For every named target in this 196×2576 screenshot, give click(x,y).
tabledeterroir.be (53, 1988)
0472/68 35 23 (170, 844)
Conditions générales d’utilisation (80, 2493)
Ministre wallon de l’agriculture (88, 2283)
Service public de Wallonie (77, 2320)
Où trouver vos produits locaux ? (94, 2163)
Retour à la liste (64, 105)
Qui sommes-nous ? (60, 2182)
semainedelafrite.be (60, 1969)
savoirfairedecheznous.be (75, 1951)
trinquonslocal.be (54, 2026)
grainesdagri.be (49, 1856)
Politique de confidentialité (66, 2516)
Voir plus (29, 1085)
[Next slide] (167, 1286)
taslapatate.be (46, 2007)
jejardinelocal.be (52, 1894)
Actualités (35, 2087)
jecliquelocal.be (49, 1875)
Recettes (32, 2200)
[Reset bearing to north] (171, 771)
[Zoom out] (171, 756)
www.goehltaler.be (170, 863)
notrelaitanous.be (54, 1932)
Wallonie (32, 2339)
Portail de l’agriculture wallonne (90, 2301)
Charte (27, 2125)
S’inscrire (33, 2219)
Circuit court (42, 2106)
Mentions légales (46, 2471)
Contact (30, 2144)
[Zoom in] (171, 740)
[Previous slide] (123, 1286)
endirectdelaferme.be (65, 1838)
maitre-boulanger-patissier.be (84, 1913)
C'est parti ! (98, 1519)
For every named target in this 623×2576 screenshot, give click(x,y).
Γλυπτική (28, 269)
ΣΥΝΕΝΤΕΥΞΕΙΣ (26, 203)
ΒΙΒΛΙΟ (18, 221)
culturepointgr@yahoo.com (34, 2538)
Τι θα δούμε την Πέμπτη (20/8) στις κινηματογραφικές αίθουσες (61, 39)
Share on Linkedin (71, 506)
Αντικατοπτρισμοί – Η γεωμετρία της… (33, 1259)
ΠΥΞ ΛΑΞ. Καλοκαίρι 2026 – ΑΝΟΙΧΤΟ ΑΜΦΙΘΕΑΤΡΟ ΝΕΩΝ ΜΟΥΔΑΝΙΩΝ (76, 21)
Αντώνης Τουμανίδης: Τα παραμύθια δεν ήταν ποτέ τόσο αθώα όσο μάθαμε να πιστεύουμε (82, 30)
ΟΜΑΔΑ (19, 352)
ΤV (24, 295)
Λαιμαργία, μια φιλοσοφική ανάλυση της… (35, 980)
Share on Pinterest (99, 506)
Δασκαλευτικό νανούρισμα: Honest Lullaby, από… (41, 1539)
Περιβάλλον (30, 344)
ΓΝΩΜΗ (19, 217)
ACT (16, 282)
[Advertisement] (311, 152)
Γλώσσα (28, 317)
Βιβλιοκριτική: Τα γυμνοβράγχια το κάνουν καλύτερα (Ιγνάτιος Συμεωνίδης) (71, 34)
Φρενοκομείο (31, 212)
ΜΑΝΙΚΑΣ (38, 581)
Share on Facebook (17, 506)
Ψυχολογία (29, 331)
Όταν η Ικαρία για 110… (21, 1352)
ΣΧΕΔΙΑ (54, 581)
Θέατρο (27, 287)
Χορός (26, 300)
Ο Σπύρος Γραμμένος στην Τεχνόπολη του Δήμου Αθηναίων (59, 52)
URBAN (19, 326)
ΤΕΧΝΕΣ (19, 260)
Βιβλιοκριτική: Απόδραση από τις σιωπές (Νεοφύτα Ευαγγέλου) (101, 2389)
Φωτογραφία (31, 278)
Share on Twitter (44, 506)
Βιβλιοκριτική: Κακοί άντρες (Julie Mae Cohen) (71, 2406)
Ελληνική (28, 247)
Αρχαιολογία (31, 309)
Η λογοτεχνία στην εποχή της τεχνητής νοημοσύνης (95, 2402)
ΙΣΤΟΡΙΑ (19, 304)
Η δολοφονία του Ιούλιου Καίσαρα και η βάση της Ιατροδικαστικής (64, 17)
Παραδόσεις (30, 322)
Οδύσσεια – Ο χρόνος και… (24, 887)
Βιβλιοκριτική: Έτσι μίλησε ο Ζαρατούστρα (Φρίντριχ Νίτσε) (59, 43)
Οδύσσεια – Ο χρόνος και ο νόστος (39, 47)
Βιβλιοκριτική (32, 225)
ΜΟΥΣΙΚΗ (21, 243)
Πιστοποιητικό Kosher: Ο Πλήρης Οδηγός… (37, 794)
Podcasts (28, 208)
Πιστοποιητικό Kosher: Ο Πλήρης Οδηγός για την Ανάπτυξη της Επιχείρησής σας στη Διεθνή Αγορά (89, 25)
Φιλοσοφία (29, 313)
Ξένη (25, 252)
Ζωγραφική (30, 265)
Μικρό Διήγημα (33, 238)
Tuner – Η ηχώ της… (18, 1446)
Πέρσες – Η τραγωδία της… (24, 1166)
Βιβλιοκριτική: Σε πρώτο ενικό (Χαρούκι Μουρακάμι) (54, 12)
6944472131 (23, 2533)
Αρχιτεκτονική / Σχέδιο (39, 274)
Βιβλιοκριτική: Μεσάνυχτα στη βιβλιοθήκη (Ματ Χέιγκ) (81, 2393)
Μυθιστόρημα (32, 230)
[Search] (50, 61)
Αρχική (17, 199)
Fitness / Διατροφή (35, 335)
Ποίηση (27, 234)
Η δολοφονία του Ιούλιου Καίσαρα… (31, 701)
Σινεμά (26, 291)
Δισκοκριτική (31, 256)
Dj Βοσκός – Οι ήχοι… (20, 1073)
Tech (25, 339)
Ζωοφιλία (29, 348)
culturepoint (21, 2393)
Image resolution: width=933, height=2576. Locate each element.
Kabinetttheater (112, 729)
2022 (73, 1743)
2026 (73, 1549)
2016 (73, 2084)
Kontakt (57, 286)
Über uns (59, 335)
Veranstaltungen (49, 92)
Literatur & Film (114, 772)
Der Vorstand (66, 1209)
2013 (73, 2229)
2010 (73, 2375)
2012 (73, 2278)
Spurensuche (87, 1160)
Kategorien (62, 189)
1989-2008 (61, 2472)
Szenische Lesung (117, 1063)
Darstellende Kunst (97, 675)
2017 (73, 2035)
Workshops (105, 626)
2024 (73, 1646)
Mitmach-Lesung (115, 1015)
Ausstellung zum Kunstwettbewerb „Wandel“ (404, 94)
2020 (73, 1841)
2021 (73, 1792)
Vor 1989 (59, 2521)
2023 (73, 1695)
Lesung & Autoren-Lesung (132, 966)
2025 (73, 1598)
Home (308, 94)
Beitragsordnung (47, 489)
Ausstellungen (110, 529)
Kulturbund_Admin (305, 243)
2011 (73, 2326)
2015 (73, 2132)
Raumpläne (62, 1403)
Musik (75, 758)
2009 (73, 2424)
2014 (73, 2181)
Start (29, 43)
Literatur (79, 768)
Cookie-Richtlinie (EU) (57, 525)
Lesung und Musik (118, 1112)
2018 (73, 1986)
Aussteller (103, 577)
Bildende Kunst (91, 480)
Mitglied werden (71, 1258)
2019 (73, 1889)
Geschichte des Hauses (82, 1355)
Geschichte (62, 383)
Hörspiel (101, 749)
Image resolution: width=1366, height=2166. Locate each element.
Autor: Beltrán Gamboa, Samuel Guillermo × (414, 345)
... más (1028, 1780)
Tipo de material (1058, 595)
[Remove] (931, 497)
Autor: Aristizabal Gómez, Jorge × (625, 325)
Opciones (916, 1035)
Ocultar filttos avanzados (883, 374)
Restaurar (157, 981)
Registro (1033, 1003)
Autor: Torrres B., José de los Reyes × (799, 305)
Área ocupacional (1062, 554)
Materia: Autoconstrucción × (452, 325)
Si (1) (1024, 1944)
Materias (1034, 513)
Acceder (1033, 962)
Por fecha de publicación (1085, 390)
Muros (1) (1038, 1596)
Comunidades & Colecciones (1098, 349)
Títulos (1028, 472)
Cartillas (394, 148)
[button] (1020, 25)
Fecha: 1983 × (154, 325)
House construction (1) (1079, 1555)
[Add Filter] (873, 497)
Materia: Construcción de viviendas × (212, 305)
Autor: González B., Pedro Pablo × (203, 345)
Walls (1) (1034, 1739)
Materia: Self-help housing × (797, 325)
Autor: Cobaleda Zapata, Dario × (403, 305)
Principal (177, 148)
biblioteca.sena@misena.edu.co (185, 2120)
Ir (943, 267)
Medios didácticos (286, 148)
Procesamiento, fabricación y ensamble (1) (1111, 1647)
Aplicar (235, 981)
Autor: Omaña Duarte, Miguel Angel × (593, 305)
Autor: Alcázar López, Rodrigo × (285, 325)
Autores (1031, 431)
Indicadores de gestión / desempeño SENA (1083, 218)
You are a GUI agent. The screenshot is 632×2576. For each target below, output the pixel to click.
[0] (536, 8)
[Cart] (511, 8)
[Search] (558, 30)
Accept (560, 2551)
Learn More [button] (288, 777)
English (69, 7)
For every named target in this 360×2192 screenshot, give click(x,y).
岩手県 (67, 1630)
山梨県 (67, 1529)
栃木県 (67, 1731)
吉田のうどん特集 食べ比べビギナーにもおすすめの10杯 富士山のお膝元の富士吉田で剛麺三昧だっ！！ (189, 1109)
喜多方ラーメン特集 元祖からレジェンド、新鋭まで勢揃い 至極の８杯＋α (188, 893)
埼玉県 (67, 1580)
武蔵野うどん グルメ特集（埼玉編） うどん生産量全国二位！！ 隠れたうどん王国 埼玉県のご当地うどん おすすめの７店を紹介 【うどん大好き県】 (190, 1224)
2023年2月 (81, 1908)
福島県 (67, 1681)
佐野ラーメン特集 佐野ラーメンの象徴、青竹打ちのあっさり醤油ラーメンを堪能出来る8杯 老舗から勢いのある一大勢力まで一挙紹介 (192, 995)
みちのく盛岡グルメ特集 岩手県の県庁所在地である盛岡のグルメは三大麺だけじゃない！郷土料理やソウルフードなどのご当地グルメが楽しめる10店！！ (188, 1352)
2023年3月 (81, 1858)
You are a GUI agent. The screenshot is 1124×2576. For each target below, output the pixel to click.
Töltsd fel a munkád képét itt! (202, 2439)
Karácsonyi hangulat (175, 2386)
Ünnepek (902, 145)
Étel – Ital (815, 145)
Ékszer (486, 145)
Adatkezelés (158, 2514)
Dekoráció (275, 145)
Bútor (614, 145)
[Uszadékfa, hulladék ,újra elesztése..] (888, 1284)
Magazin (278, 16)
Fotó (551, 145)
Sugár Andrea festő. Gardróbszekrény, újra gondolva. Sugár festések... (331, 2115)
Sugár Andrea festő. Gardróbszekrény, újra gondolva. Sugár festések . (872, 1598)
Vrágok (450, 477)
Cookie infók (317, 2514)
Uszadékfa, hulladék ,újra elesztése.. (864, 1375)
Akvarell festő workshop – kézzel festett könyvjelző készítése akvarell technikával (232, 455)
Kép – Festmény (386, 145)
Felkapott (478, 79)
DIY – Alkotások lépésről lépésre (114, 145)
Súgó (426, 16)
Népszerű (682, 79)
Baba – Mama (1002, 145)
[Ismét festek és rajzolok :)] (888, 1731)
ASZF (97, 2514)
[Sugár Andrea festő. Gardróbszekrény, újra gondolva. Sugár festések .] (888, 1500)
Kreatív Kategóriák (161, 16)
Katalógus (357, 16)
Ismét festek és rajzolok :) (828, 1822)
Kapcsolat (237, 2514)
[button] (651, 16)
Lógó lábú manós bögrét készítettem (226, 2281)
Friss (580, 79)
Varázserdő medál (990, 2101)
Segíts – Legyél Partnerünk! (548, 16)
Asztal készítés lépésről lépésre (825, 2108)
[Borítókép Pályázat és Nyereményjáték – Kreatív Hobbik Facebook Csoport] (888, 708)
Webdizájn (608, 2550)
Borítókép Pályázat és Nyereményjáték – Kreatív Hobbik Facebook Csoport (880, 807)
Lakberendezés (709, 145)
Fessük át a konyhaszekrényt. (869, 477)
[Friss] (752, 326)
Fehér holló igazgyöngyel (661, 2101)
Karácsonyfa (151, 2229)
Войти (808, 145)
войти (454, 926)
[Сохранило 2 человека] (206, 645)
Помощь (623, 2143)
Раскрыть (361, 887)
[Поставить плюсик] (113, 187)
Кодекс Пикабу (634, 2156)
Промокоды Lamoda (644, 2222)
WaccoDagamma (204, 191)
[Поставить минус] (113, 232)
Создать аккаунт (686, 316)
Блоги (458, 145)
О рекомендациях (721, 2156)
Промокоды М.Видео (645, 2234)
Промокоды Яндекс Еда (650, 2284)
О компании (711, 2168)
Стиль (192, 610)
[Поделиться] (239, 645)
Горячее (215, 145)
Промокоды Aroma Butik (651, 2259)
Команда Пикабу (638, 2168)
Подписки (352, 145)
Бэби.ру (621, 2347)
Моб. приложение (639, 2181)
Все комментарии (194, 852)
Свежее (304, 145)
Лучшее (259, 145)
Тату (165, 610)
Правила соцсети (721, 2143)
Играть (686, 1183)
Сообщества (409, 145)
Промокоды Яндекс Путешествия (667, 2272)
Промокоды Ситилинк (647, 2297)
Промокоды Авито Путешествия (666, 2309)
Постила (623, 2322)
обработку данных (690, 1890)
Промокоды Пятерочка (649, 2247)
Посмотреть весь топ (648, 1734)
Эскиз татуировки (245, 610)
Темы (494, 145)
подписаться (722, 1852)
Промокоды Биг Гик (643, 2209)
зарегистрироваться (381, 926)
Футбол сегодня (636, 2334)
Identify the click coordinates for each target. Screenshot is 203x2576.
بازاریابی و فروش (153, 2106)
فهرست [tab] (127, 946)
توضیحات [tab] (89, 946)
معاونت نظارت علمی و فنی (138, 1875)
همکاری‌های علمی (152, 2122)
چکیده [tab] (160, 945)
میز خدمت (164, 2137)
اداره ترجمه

- _Task directions_:
Everything from the first line of the listing above through the line holding "www.goehltaler.be (170, 863)" must be retyped exactly; nothing else belongs in the reply.

- _Solved problem_:
For every named target in this 196×2576 screenshot, give click(x,y).
tabledeterroir.be (53, 1988)
0472/68 35 23 (170, 844)
Conditions générales d’utilisation (80, 2493)
Ministre wallon de l’agriculture (88, 2283)
Service public de Wallonie (77, 2320)
Où trouver vos produits locaux ? (94, 2163)
Retour à la liste (64, 105)
Qui sommes-nous ? (60, 2182)
semainedelafrite.be (60, 1969)
savoirfairedecheznous.be (75, 1951)
trinquonslocal.be (54, 2026)
grainesdagri.be (49, 1856)
Politique de confidentialité (66, 2516)
Voir plus (29, 1085)
[Next slide] (167, 1286)
taslapatate.be (46, 2007)
jejardinelocal.be (52, 1894)
Actualités (35, 2087)
jecliquelocal.be (49, 1875)
Recettes (32, 2200)
[Reset bearing to north] (171, 771)
[Zoom out] (171, 756)
www.goehltaler.be (170, 863)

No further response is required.